REQUIREMENT: Give back the line that contains "251x177 pixels." and every following line, exactly as they appear, through the end of the data.
-------- EXTRACTED DATA
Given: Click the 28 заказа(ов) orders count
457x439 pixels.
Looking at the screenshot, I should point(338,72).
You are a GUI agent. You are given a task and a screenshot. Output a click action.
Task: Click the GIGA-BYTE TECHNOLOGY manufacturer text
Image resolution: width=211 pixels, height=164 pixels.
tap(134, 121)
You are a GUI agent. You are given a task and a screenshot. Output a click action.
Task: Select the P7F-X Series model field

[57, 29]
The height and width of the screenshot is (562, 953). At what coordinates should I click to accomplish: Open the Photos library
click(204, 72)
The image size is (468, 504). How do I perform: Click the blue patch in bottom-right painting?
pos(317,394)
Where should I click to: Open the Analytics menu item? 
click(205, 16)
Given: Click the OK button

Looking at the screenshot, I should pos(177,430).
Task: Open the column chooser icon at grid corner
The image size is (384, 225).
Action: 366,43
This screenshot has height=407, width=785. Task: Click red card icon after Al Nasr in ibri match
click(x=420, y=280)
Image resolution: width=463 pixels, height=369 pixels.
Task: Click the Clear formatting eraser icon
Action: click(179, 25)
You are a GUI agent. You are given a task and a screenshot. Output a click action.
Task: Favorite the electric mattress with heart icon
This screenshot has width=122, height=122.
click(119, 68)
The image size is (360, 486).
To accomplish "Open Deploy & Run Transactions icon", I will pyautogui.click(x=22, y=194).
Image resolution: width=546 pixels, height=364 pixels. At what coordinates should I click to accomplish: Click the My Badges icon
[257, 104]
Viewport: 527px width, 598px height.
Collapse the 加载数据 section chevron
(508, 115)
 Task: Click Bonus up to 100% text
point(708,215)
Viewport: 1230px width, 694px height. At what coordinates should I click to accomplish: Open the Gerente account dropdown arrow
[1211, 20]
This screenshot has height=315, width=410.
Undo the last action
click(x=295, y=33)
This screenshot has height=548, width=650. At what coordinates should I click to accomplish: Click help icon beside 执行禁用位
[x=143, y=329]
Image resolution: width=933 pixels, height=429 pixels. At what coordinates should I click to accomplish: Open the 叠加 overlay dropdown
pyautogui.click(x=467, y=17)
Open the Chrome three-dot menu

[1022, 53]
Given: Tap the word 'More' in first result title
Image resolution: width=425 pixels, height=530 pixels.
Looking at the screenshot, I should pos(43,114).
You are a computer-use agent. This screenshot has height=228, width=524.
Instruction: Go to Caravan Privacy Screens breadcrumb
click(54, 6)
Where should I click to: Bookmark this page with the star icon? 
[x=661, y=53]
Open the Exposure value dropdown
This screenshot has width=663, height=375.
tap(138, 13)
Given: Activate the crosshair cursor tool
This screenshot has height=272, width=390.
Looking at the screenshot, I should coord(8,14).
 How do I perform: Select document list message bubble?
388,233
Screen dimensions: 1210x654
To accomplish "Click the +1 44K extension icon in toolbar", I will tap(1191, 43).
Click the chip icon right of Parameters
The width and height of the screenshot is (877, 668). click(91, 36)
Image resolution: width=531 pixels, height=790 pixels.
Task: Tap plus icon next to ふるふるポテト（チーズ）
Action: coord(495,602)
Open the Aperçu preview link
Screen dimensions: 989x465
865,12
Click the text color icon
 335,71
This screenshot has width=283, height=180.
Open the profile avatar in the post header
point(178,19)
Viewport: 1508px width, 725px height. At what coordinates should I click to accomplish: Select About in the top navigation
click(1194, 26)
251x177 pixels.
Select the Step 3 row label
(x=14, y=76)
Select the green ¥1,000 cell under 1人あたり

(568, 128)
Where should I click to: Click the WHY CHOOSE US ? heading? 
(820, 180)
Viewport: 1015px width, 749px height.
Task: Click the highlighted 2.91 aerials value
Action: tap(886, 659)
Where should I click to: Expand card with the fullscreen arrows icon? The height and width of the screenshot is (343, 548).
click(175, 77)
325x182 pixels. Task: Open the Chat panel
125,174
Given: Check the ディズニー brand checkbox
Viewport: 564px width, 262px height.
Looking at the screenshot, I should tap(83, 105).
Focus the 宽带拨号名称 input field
----------------
TASK RESULT:
251x177 pixels.
Select the Step 3 row label
(x=14, y=76)
Select the green ¥1,000 cell under 1人あたり

(568, 128)
Where should I click to: Click the WHY CHOOSE US ? heading? 
(820, 180)
Viewport: 1015px width, 749px height.
Task: Click the highlighted 2.91 aerials value
Action: tap(886, 659)
Where should I click to: Expand card with the fullscreen arrows icon? The height and width of the screenshot is (343, 548).
click(175, 77)
325x182 pixels. Task: Open the Chat panel
125,174
Given: Check the ディズニー brand checkbox
Viewport: 564px width, 262px height.
Looking at the screenshot, I should tap(83, 105).
Focus the 宽带拨号名称 input field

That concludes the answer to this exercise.